Emile est incarcéré mais profitant de l’exode de 1940, il réussit à s’évader durant un transfert.

1941 : le contre-espion se marie

24 février 1941 : Émile Buisson rejoint le groupe du contre-espionnage français du commissaire Blémant en compagnie notamment d’Abel Danos, Joseph Rocca-Serra et Jean-Michel (Jean-Baptiste) Chave (Chaves).

Il participe au braquage des encaisseurs du CIC de la rue Taitebout à Paris, au cours duquel un des convoyeurs est tué.

Le 29 octobre 1941, il se marie dans la prison de Troyes avec Odette Genvois. De cette « fille soumise » comme on disait à l’époque, dite « petite main » parce qu’elle a une malformation à la main gauche) il aura une petite fille.

L’enfant est placée en nourrice à Ris-Orangis. De santé fragile, elle mourra à l’âge de 3 ans, d’une méningite. Son père en restera inconsolable. Il disait à se proches, notamment à ses sœurs Jeanne et Eugénie : « Si ma fille avait vécu, je me serais rangé ».

Cette même année, dans un train, en revenant de Marseille, il a commis une maladresse irréparable : en présentant son billet au contrôleur, une balle de revolver tombe de sa poche sur la banquette. Des Allemands présents dans le même compartiment que lui s’en aperçoivent, le ceinturent, l’arrêtent et le remettent aux autorités françaises.

1943 : la condamnation aux travaux forcés à perpétuité

 Le 13 mai 1943, il est condamné par la cour d’assises de l’Aube, aux travaux forcés à perpétuité pour le braquage de Troyes.
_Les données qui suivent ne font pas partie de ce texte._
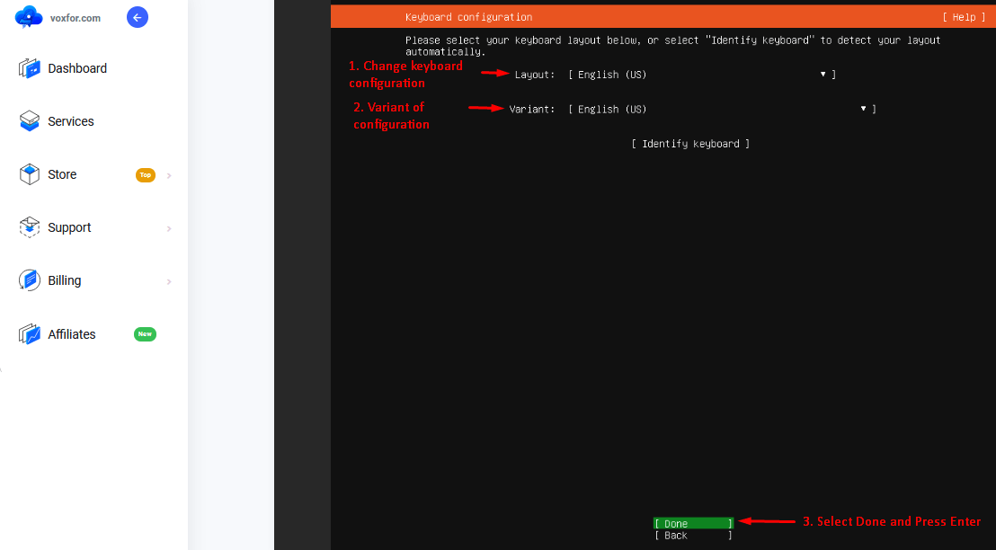
Task: Choose Identify keyboard option
Action: coord(690,143)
  1. Il est transféré à la prison de la Santé à Paris.

Ruse qui atteint son but : il feint d’être atteint de graves troubles psychiatriques. On le croit d’autant plus facilement, qu’il est un manipulateur hors pair et que ses parents sont tous les deux aliénés.

Il est interné à l’hôpital psychiatrique pénitentiaire de Villejuif, dans le Val-de-Marne.

Le 19 juin 1947, il tente une première évasion de Villejuif avec René Girier, dit « René la Canne », mais Marinette, l’épouse de Girier, est trouvée en possession d’un pistolet automatique 6,35 mm, chargé de cinq munitions.

Le 3 septembre 1947, une nouvelle tentative, toujours en compagnie de Girier réussit.

Mais alors qu’ils sont dans la voiture, à cinq kilomètres de l’asile, Buisson dit à Girier : « Tu es trop tendre. Tu me gênes, descends » et il l’abandonne sur le bord de la route.

« L’ennemi public numéro 1 » des Français est finalement capturé

C’est ainsi que l’on surnomme Emile Buisson, redoutable et redouté, auteur de plus de 80 hold-up, qui est en cavale. 2000 policiers sont à ses trousses.

Il trouve d’abord refuge chez « Lulu la fleuriste » 40 rue du Vieux-Pont de Sèvres, à Boulogne, l’amie de la petite Cricri, qui trouvera une mort étrange en 1948. Des policiers chargés de résoudre cette macabre énigme se présentent un jour chez Lulu pour tenter de savoir. Un homme se repose paisiblement sur un divan. Ils l’interrogent… C’est Emile Buisson, qui leur a fourni une fausse identité.

Le soir même il part habiter à Vigneux puis avenue Rapp.

Le commissaire Charles Chenevier fait de l’arrestation de Buisson une affaire personnelle dans le cadre d’une guerre des polices : la Sureté Nationale contre le Quai des Orfèvres.

Il confie le dossier à un jeune policier, l’inspecteur Roger Borniche qui infiltre le milieu.

Emile Buisson est finalement capturé le 10 juin 1950 dans une auberge normande où il avait pris pension « La Mère Odue », située sur la Nationale 13, à Claville, dans l’Eure.

Le procès d’Emile Buisson

Il est précédé de trois ans d’instruction judiciaire.

C’est le procès d’Emile, mais aussi celui de son gang, celui des « tractions avant ».

Il faut éclaircir environ 36 meurtres et agressions.

Emile est condamné à la perpétuité, puis à mort.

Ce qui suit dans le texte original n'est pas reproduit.